Vitamin C Side-effects
The deficiency leads to scurvy, which can be proven fatal in extreme cases. The higher-than-normal intake could cause indigestion, with a plus in the case that it is consumed on an empty stomach. Diarrhea is one common symptom, suggesting that the recommended vitamin C dose has been exceeded, but there are other symptoms as well. When the dose is greatly increased, the subjects will even experience toxic manifestations, like vomiting, nausea, constant fatigue, skin rashes and even problems with sleep.
Vitamin C Sources
Contrary to what you may have known, the most vitamin C-rich sources are the Kakadu plum and the camu camu fruit.
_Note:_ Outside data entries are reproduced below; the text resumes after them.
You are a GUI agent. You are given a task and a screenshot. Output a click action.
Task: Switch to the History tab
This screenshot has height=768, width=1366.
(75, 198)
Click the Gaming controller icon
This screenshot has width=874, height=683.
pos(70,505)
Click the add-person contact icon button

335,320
But other than that, there are countless food sources to get it from, including the liver, red peppers, guavas, lemons and so on.
How much should you take?
For adults, the recommended dose would be around 90 mg for men and 75 mg for women, but the values may differ. Smokers need additional 35 mg per day, those suffering from scurvy need between 100 and 250 mg per day, for treating cold 1-3 grams per day and so on.